Spiritual Connections: Finding Meaning and Purpose in an Unsafe World

Traumatic events often challenge core values and beliefs about safety, self-worth and the meaning of life (Janoff-Bulman, 2010). Accordingly, in the aftermath of such experiences, espousing particular spiritual or religious world views, practices, and ceremonies is a common response to life-changing events (Peres et al., 2007), including in response to refugee trauma (Bryant-Davis and Wong, 2013; Adedoyin et al., 2016). Spirituality is sometimes viewed as a personal experience and set of practices, whereas religion reflects a commitment to a collectively agreed upon set of beliefs and doctrines recognized by a sacred institution. In both instances, however, they reflect individuals' connection to a higher entity, and in so doing provide life purpose and meaning (Starnino, 2016), perceptions of control in an unpredictable world (Kay et al., 2008), and serve as a basis for self-enhancement (Sedikides and Gebauer, 2010).
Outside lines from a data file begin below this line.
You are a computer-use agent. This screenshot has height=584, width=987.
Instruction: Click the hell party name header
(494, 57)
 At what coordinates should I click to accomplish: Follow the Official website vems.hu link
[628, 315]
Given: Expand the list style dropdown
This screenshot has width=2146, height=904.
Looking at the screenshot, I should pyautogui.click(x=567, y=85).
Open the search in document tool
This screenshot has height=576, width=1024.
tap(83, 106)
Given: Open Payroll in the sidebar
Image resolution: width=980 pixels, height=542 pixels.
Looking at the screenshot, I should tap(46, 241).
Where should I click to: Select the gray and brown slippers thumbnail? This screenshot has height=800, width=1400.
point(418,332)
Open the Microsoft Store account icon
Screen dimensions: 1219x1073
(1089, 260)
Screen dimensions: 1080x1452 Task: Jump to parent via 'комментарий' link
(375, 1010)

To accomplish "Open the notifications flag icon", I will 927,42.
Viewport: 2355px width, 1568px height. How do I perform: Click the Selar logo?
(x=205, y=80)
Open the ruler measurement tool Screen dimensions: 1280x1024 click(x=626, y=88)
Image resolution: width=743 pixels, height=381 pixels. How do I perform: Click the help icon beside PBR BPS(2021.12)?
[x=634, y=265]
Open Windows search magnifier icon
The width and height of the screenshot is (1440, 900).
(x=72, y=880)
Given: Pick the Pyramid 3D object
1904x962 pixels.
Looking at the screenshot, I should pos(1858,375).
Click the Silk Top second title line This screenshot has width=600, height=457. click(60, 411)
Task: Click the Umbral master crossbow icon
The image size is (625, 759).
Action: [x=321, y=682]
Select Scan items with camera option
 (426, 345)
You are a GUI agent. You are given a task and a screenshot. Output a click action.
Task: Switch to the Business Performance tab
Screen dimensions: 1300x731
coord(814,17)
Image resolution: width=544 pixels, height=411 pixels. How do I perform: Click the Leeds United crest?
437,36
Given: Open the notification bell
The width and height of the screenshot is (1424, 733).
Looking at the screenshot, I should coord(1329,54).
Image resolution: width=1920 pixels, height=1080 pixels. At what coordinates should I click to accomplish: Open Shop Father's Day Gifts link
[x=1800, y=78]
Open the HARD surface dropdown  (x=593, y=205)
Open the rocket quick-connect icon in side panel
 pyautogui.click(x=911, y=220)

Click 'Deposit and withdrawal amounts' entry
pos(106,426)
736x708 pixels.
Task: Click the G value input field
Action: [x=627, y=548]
Although there is little question that the factors that contribute to resiliency in the aftermath of trauma vary cross-culturally (Ungar, 2008), turning to some form of religious belief appears to be a common source of re-assurance and meaning. It has been estimated that 84% of people globally affiliate with a religious group (Pew Research Centre, 2017). After the September 11 attack on the World Trade Towers in the United States, 90% of Americans allegedly turned to religion or spirituality to cope (Schuster et al., 2001). Religion places control of traumatic events in the realm of a higher order, allowing followers to derive a sense of coherence in the experience, that what happened was destined to be, and that there is reason to have hope for the future (Peres et al., 2007), which together bolster resilience (Masten, 2015). It is also possible for individuals to foster a sense of partnership with a divine being, working together to problem solve (Wilt et al., 2019). The stability of spiritual and religious worldviews over time and place may also satisfy the need for belongingness and offer confidence in the midst of uncertainty (Ysseldyk et al., 2010).

Religiosity also serves as an important social identity, and as a result may contribute to providing an effective source of social support. However, it is also unique in that it invokes guiding epistemological and ontological beliefs about human existence that are shared among group members (Ysseldyk et al., 2010). Historical and cultural continuity grounds these core beliefs in rites, symbols, and physical spaces created over millennia but adapted to fit with shifting social norms and ways of living in a given era (Haslam et al., 2010). Thus, religious affiliation is not simply another social identity, as its positive effects depend on the confluence of spiritual belief, social participation, and establishing a strong congregational social network (Lim and Putnam, 2010). In effect, individuals not only gain a sense of belonging, but also benefit from a set of guiding beliefs that offers a worldview entailing life purpose and meaning (Bryant-Davis and Wong, 2013).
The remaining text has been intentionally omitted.